Wealth Follows Wealth: Stratification and Socioeconomic Segregation in Higher Education

Thursday, 10 July 2025
Location: SJES007 (Faculty of Legal, Economic, and Social Sciences (JES))
Distributed Paper
Danilo KUZMANIC KUZMANIC, UCL (University College London), United Kingdom
The expansion of higher education systems has often resulted in low-SES students gravitating toward second-tier institutions, while high-SES students concentrate in top-tier universities. This matching between high-SES students and elite universities creates a circle effect between institutional stratification and students' socioeconomic segregation. Institutions drawing affluent students accumulate prestige and resources they leverage to raise public and private monies, reinforcing the institutional hierarchy.

This study explores the stratification and socioeconomic segregation across universities in Brazil and Chile. These two countries differ significantly regarding public universities' governance and funding mechanisms. However, both have experienced a growing participation of new private universities and have implemented large-scale inclusion policies in recent decades.

Using the Lorenz curve and the Gini index, I approach stratification through the inequality of revenues and expenditures across institutions. Similarly, I approached socioeconomic segregation as the unequal distribution of students from different socioeconomic backgrounds (household income and mothers' education) across institutions, focusing on the Dissimilarity Index. Finally, combining these approaches, the study examines the link between the proportion of high-SES students and the resources of universities in both countries.
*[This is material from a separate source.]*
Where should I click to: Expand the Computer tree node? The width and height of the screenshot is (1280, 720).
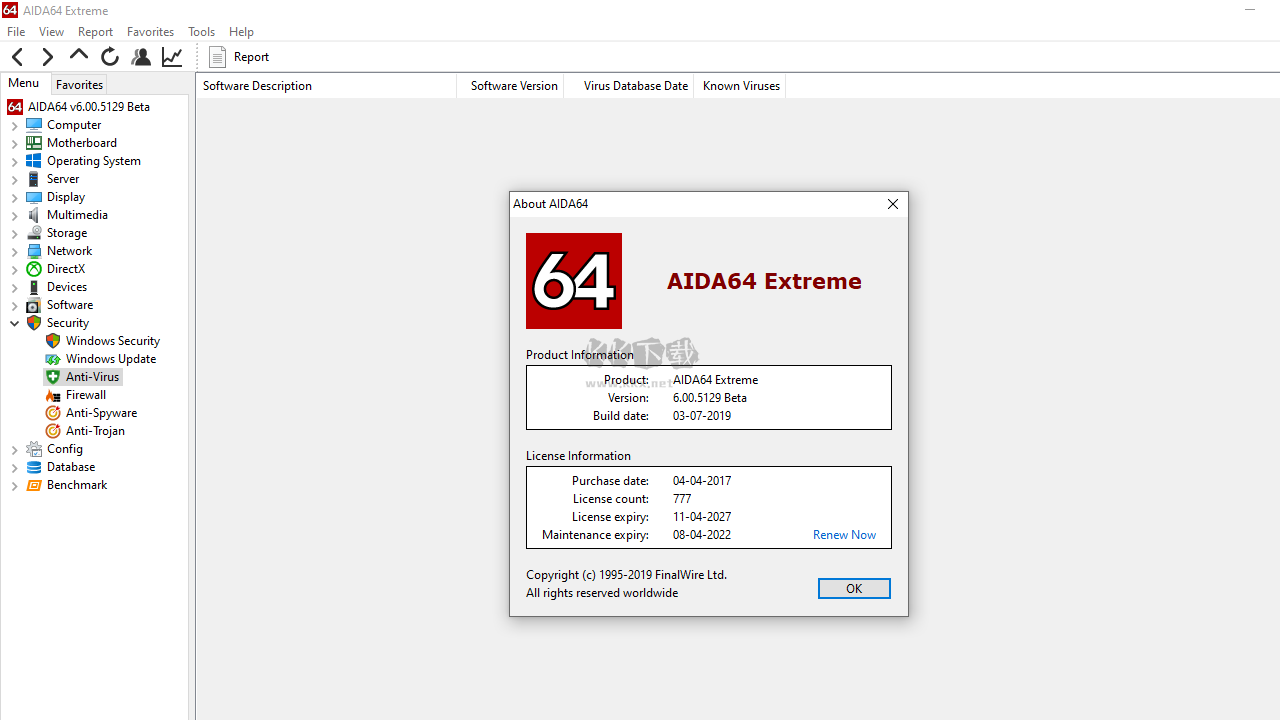click(15, 126)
The results show greater institutional stratification in Brazil (Gini index of 0.35) compared to Chile (Gini index of 0.28) but higher segregation levels in Chile. The Dissimilarity index for high-income students is 0.42 in Chile, compared to 0.27 in Brazil. These patterns result in high socioeconomic disparities in university resources in both countries. Increasing the share of high-income students by ten percentage points is associated with a six-thousand-dollar and two-thousand-dollar increase in yearly per-student expenditure in public and private universities, respectively. The greater inequality in the public subsector largely stems from disparities in research intensity (measured by the number of publications and PhD enrolments). The research activity in the private subsector does not explain disparities between universities with different socioeconomic compositions.